Aku mengangkat satu alis, tersenyum tipis, “Oh, ya?”
"Hei, kau meragukanku?" Jake tampak tak terima. "Kalau tak percaya, kau bisa mencari namaku di internet. Jangan kaget kalau ternyata aku sangat populer."
Aku tersenyum, sedikit menggodanya, "Oke-oke, Tuan Penulis Tampan nan Terkenal. Aku percaya padamu."
Kulihat wajah Jake yang kemerahan makin merah.
Aku tak bisa menahan tawaku.
Jake tersenyum, "Kau menang, Nona Isley."
Aku mengangkat bahu, "Nah, sekarang kau bisa menjelaskan alasanmu duduk di depanku, Tuan Sim."
Jake menyeringai, "Sebagai penulis terkenal, aku hanya ingin memberimu saran," katanya penuh percaya diri. "Ceritamu akan jadi lebih baik jika tokohmu tak melakukannya."
Aku mengernyitkan dahi, "Melakukan apa?"
"Mengakhiri hidup. Jangan biarkan ceritamu berakhir begitu," ujar Jake sungguh-sungguh.
"Mengapa?"
"Sederhana saja. Sebab masih ada ribuan akhir cerita yang jauh lebih baik baginya," kata Jake. "Kau bisa memilih akhir cerita mana pun, bahkan yang jauh lebih indah. Tapi jangan memilih untuk mengakhiri hidup. Itu sama sekali bukan pilihan."
Aku menghela napas berat, memandang kopiku yang nyaris dingin, "Justru karena itu bukan pilihan, Tuan Sim, melainkan satu-satunya jalan yang tersisa. Tak ada jalan lain, jadi ia memutuskan untuk mengakhirinya."
"Hei, kau tahu? Terkadang pandangan kita menjadi sempit sebab terlalu fokus dengan apa yang kita pikirkan. Padahal nyatanya banyak jalan lain yang tak pernah kita susuri hanya karena kita menginginkan sebuah jalan sempurna yang tercipta dalam pikiran kita sendiri," ucap Jake lembut.
"Kau bukan tokoh ceritaku, Tuan Sim. Kau tak pernah merasakannya," rutukku dingin.
"Kau benar. Aku bukan tokoh ceritamu," balas Jake. "Tapi aku pernah merasakannya. Kau tahu, tidak? Justru seseorang bisa menasihati orang lain karena pernah merasakannya."
Aku terkesiap, lantas memandang Jake. Kini aku menyadari sebuah emosi yang samar di wajah tampannya.

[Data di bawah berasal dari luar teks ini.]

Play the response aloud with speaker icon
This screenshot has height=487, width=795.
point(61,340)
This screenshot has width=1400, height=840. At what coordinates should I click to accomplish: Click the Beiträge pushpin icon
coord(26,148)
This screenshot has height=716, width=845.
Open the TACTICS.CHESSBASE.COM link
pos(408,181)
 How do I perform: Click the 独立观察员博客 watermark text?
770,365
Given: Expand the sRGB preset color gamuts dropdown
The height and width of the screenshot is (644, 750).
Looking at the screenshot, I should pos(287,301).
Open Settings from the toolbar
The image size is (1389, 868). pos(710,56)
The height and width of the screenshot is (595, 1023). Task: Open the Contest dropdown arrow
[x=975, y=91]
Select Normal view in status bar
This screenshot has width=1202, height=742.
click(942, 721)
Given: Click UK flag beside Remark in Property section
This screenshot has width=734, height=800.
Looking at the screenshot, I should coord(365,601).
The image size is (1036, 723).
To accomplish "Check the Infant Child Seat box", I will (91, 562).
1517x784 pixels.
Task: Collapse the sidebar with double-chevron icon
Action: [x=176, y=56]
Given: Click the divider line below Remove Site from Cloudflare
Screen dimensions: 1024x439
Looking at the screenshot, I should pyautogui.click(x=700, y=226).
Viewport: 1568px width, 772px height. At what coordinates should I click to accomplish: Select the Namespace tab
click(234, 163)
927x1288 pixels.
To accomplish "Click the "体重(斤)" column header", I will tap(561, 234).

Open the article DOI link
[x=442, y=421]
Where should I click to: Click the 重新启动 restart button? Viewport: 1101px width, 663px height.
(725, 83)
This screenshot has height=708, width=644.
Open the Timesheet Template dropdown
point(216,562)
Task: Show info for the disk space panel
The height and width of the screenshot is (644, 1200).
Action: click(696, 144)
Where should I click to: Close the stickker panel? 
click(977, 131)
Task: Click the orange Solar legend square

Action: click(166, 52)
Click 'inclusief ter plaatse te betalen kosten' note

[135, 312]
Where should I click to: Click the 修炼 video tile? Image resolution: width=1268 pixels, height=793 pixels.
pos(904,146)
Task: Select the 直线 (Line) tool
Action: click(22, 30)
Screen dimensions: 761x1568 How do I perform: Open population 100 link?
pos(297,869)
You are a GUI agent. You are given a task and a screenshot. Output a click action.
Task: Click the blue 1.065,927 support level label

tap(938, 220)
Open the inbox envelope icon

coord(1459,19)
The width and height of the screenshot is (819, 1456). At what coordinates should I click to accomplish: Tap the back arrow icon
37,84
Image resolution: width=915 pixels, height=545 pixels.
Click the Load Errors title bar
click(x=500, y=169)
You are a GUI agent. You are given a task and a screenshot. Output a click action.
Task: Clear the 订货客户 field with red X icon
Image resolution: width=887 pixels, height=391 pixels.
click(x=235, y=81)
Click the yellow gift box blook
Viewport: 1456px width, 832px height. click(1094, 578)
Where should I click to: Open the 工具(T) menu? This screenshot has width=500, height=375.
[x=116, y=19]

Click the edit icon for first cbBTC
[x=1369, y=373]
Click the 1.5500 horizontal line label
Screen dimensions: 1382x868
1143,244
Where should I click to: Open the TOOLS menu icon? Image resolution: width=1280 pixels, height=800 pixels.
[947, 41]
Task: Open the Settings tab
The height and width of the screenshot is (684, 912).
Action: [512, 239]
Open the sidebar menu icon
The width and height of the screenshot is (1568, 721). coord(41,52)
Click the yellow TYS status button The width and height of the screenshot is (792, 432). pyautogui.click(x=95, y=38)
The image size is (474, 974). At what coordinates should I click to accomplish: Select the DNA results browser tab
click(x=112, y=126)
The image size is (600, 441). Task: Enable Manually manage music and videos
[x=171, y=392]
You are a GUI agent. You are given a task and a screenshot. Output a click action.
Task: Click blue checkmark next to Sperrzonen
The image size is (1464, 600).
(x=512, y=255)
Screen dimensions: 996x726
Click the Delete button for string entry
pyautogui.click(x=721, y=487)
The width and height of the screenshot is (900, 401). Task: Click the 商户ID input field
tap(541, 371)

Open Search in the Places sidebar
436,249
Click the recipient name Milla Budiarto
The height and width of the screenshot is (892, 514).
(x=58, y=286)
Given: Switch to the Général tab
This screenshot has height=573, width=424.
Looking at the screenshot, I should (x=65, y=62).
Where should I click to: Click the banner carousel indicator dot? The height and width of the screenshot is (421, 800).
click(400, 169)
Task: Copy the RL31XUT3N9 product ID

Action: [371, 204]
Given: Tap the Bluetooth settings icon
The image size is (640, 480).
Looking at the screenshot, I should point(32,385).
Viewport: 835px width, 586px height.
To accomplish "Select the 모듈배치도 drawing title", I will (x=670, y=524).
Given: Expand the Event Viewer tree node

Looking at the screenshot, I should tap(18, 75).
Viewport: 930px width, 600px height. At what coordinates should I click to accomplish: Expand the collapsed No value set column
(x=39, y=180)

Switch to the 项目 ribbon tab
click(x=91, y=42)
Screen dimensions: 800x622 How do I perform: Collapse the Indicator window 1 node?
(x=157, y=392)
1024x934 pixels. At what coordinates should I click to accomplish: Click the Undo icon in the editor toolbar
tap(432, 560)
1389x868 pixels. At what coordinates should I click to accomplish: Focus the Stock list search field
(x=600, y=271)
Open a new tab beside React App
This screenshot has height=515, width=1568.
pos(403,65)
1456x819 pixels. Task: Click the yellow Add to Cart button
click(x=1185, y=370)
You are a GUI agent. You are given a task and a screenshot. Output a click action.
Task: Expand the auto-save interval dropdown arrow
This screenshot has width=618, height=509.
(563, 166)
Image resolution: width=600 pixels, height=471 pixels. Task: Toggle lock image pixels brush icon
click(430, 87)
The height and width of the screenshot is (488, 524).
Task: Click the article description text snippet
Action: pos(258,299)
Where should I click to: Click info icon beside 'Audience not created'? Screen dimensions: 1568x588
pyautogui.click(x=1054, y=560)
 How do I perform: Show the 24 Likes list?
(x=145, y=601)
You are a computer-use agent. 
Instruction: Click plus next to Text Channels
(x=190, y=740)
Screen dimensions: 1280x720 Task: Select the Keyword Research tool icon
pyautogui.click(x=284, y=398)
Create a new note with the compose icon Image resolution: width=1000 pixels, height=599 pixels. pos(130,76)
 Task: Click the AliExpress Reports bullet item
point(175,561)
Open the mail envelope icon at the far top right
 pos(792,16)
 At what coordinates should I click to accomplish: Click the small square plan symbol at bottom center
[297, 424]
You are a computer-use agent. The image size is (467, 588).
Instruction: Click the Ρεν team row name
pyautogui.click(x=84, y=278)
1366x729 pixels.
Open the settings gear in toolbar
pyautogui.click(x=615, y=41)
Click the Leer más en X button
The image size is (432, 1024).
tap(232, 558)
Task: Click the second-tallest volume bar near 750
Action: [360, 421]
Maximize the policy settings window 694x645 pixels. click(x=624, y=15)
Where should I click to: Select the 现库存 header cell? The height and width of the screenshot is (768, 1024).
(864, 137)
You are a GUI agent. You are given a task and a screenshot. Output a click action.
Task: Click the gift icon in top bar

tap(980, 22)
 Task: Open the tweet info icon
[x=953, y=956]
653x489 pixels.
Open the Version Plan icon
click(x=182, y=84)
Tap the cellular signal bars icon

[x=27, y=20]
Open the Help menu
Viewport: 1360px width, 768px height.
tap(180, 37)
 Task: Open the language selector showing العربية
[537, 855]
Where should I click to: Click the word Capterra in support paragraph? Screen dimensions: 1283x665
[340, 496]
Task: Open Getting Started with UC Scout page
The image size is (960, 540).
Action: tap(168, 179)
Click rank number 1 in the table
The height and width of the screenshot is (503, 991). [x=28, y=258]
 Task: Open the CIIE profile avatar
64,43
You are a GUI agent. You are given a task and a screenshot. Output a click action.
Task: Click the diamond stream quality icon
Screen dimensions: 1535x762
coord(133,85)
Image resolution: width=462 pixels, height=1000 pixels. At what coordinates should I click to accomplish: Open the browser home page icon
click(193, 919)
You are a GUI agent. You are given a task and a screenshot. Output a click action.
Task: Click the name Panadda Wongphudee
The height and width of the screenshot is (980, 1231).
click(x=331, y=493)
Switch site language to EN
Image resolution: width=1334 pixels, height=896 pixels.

Jake menatapku lekat, "Dengar. Seseorang yang berteriak ingin menghilang adalah seseorang yang justru ingin ditemukan. Seseorang yang berbisik ingin pergi adalah seseorang yang justru ingin tinggal. Dan seseorang yang berbicara ingin mati adalah seseorang yang justru ingin hidup. Kau tentu mengerti maksudku."
Aku kehabisan kata-kata untuk menanggapi saran Jake yang ((sialnya)) mulai terdengar masuk akal.
Jake tersenyum hangat, "Karena itu, kau bisa memberi akhir cerita yang lebih baik untuk tokohmu, Nona Isley."
Aku berkata serak, hampir bergumam, "Caranya ...?"
"Mudah. Temukan alasan sederhana untuk bertahan. Se-simple kau ingin menunggu lagu terbaru idolamu, menantikan drama favoritmu, atau ingin menyaksikan pertunjukkan teater nanti malam," terang Jake. "Tapi, meski begitu, sebetulnya kau tak memerlukan sebuah alasan untuk bertahan. Kau hanya harus melakukannya. Dan akhirnya kau akan menemukan banyak hal baik yang tak pernah kau temui sebelumnya, hanya dengan bertahan. Setelah itu semua, kau bahkan tak pernah berpikir ingin mengakhirinya lagi."
Aku tertawa, "Kau ini psikolog atau penulis, sih, Tuan Sim?"
Jake menyeringai, "Keduanya," katanya. "Jadi idolamu pun aku bisa."
"Klasik," selorohku.
Jake tertawa.
Aku kini berpikir serius, tampak menimbang-nimbang keputusan, lantas menjentikkan jari, "Oke, akan kupakai saranmu. Aku akan membuat sebuah alasan sederhana untuk membuat tokohku bertahan."
Jake tampak senang, "Saranku memang tak pernah mengecewakan, sih." Ia kini sedikit penasaran, "Omong-omong, apa alasan tokohmu bertahan?"
Aku tersenyum, menatapnya, "Kau."
Semburat merah menghiasi wajah Jake yang sempurna, ia tersenyum, "Kalau begitu, aku yakin ceritamu akan berakhir jauh lebih manis daripada yang kaukira."